Initially there was the Gnome 2 application launcher, kinda similar to the Windows start button, it is a way to run applications that you have on your computer. They are nicely categorised so you can find all the graphics related applications on your computer and see Inkscape alongside Gimp and choose what you want to run. This worked well and people were generally satisfied at this mechanism for running local applications. Then along came Unity, this introduced the launcher, a dock bar on the left that shows running applications and has the ability to pin applications so you can start them by clicking on them when they are not running. The launcher is the way to run applications that you have on your computer – but not all of them, and not categorised, just your favourite ones you have pinned to the launcher. Unity also introduced the dash. This has a different scope of functionality, I like to call it the OmniGlobalEverywhere search tool. You type stuff in and it searches in lots of places to find what it is you are looking for. This is not the same scope of functionality as the Gnome 2 application launcher, it could search for local files, videos on YouTube and other streaming services, music, photos, other things. It is an extensible search interface and you can plug in additional search things. I wrote an OpenERP plugin so I could type an invoice number and jump straight to that invoice in a browser for example. It was a pretty cool concept as a jack of all trades search interface – but it isn’t the master of the specialised job of viewing and running applications you have already got installed.

Everyone completely missed the fact that the magic privacy button for a long time did almost nothing – it was just an undocumented flag that some lenses looked at and turned themselves off. Others did not. This was a real big deal and nobody noticed because they were obsessed with calling Amazon search results adverts. Now we have all kinds of odd lenses and search queries possibly going to yelp, zotero, yahoo finance, songster, songkick, gallica, europeana, etsy, COLORlovers and other places. Have you even heard of every single one of these? Do you know they are not evil? Do you know they are financially stable enough not to close the doors and let the domain renewal lapse for someone evil to buy it? Amazon I know and trust to continue existing, I also trust them not to want searches for partial mostly irrelevant words for profiling data when they have my product purchase history. The utter junk that the dash sends is of no value to Amazon compared to everything else they have, but this doesn’t stop people banging on about that one specific, relatively harmless and pointless in equal measure lense.

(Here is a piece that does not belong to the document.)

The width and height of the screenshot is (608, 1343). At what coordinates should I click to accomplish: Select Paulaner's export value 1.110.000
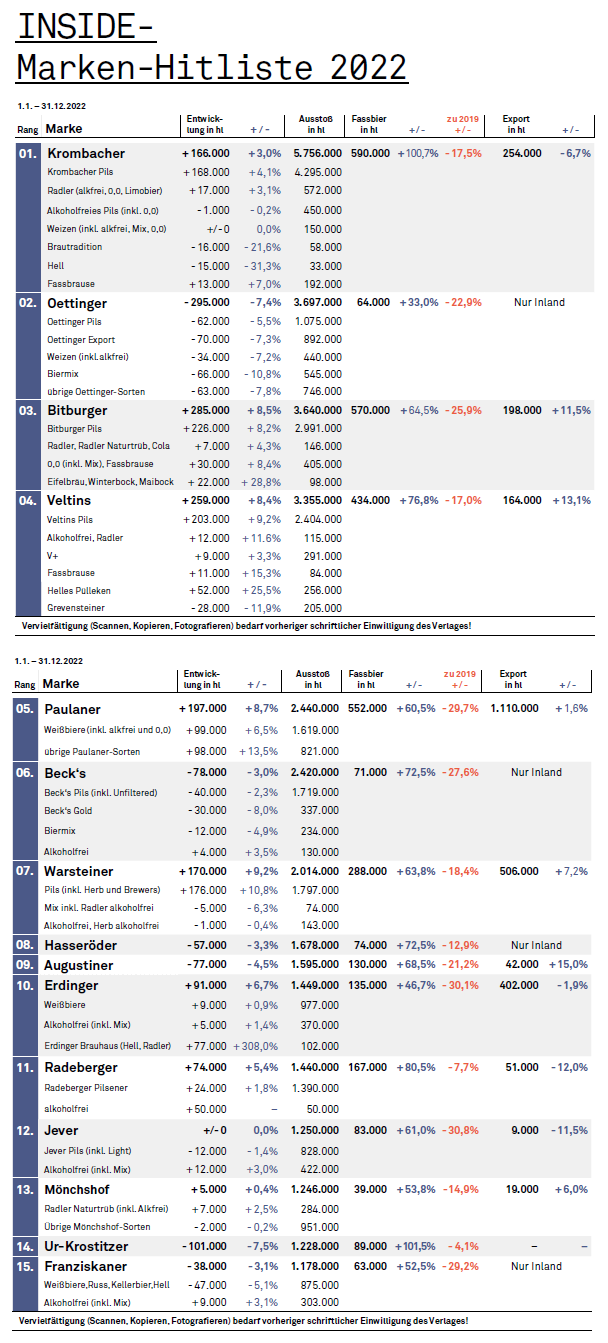click(514, 709)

Firstly the Amazon lens is nothing special, and it is perhaps the internet connected lens I am least worried about. I trust Amazon to do what I expect them to do, I am a customer so they know what I bought, sending them random strings like “calcul” and “gedi” and “eclip” does not give them valuable data. It is junk. I am much more concerned about stuff like the Europeana, jstor, grooveshark lenses which do exactly the same thing but I have no idea who those organisations are or what they do. Even things like openweathermap, sounds good, but are they really a trusted organisation?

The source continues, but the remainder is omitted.